Parents are notorious for using this communication style when attempting to obtain behavior changes from their children, and many end up stressed and frustrated by their lack of success.
Instead, parents and business leaders must focus on and consistently ask for the specific desirable behavior they would prefer to occur.
Although leading employees in a business or non-profit is not ‘parenting,’ when trying to influence the behaviors of direct reports and subordinates, it is still vital to focus on desirable outcomes. This includes both focus on goals for the organization and even more importantly focusing on desirable behaviors of our team members.
Most people can articulate quickly and clearly the behaviors that drive them crazy. The behaviors they wish their co-workers, bosses, significant others or children would stop doing. There seems to be no end to the list of these undesirable behaviors.
There are three problems with this approach.
- It focuses everyone’s energy on the behavior that is undesirable and wherever your focus goes, that thing grows.
- It lacks specificity and asks the person being told what “not to do” to mind-read and guess as to the specific desirable action(s). For the individual it’s a trial and error approach until they figure out through environmental feedback the acceptable behavior.
- There is no positive reinforcement when an employee does engage in the desirable behavior so it can be repeated. Many leaders wrongly believe that if someone is doing things right they don’t need to comment since the individual is doing things correctly. They assume they only need to address and correct undesirable behavior so that’s where the focus and comments go. This can be a very demoralizing approach for the subordinate.
Whenever providing feedback to request a change in behavior to achieve greater, more positive results, it is vital to communicate with a focus on the new, desirable behaviors and actions.

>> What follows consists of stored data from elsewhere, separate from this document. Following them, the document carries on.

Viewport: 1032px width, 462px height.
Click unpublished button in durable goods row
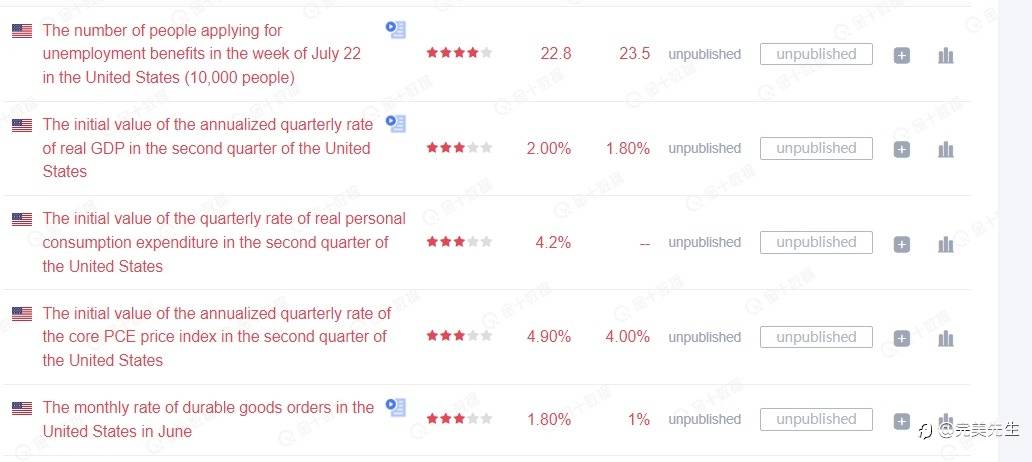coord(816,419)
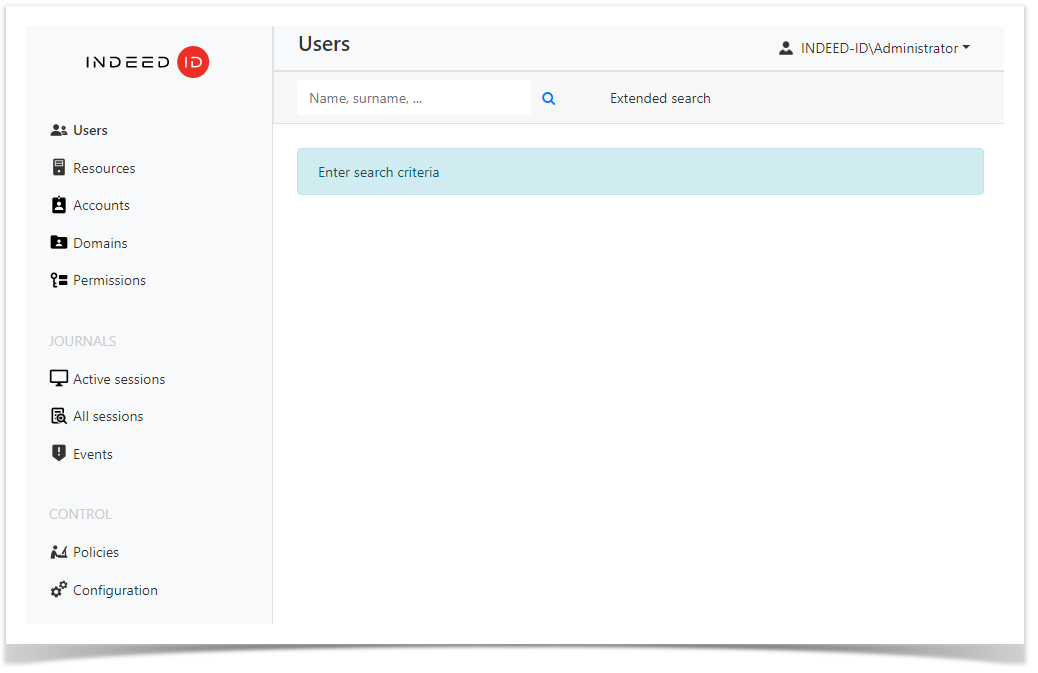Click the Indeed ID logo
The width and height of the screenshot is (1038, 673).
click(x=147, y=61)
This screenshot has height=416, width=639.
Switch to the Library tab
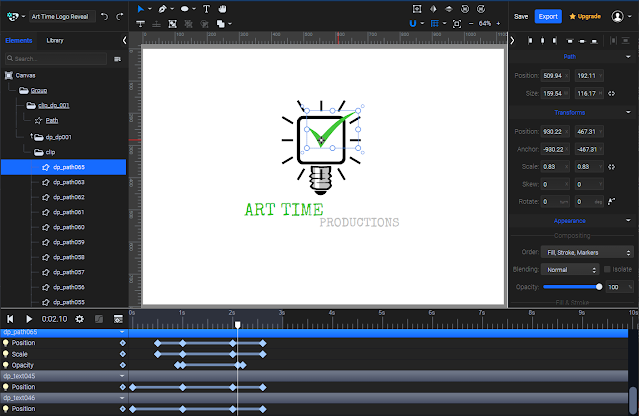coord(55,40)
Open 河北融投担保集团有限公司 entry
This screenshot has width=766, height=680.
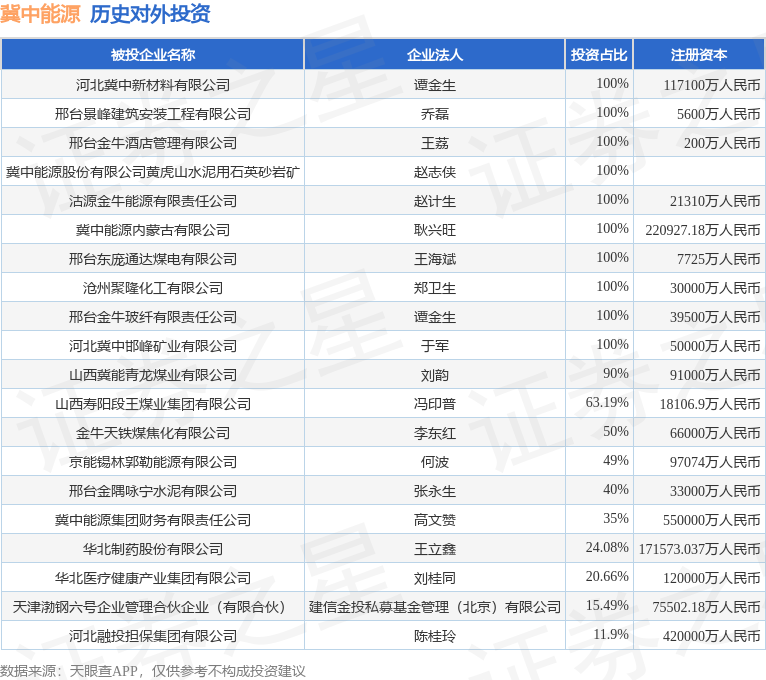(x=152, y=636)
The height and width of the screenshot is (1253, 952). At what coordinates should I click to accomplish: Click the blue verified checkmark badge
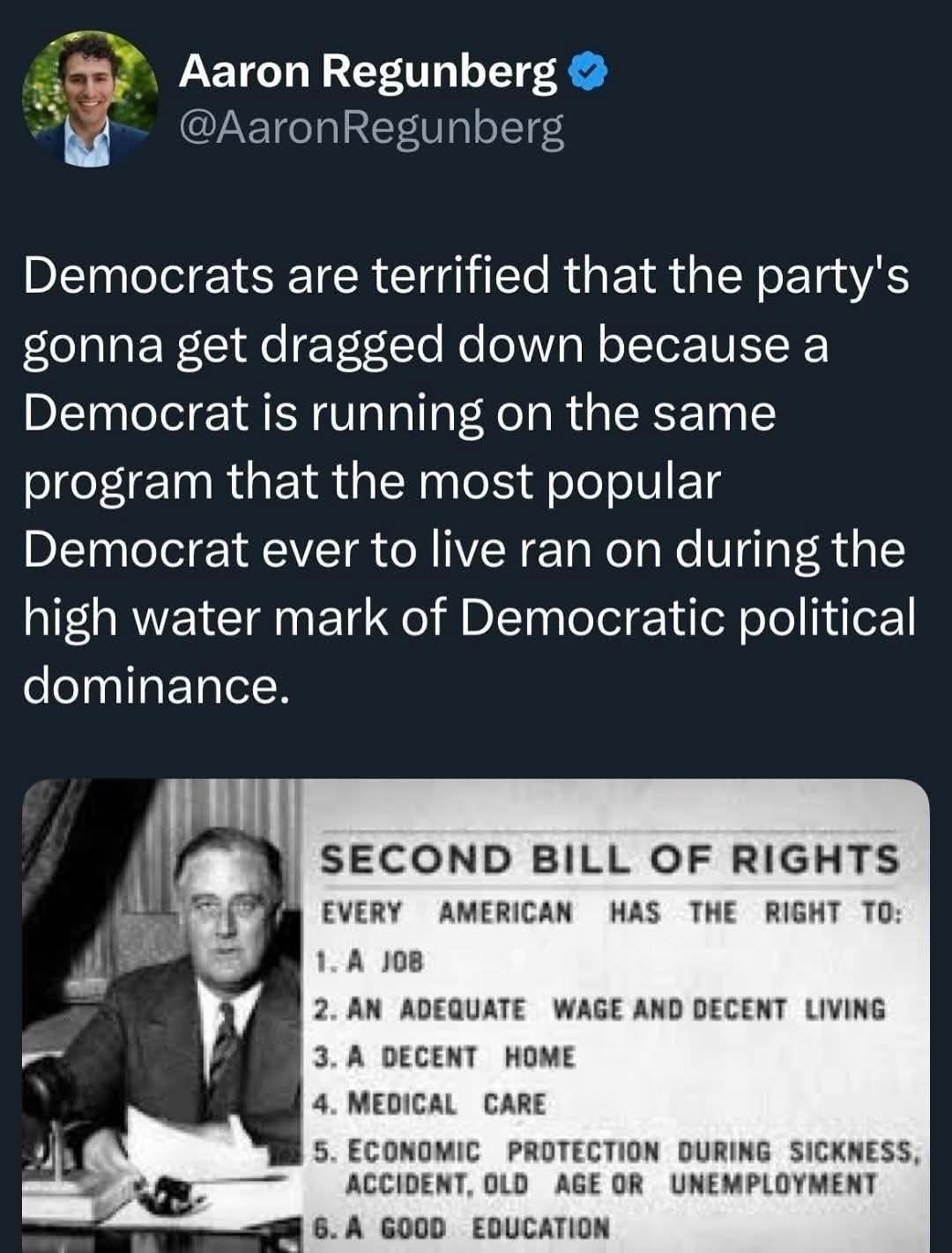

Here is a three-step exercise to help you transform any list of undesirable behavior into the preferred desirable behavior:
- On a sheet of paper draw a line straight down the center of the page, making two columns. Label the left column “Undesirable Behaviors.” Label the right column “Desirable Behaviors.”
- In the left column write a list of the things that you wish people would stop doing, all the undesirable behaviors that drive you crazy.
- In right hand column write the alternative desirable behavior you would prefer to have people engage in. Ask yourself “what do I wish they would do instead?” There must be at least one alternative desirable behavior for each undesirable in the left hand column.
When you focus on desirable behavior it gives you something measureable. It is easier to judge if the desirable behavior was fulfilled. Trying to prove a negative, that something you didn’t want to happen didn’t happen, is much more challenging, it’s subjective and can be open to debate.
Additionally, catch people doing things right. Make specific comments regarding what you liked about the actions an employee took to complete a project or task. Tell them you’d like to see more of that type of behavior. This will reinforce positive behavior and make it more likely it will be repeated.
Failure to focus on desirable behaviors when communicating is just one of “The 7 Deadly Sins of Organizational Leadership Communication.” If you or other leaders in your organization are struggling to get greater results from your personnel at any level, the problem can be just one of two things, either habits of communication or how performance is managed throughout the organization.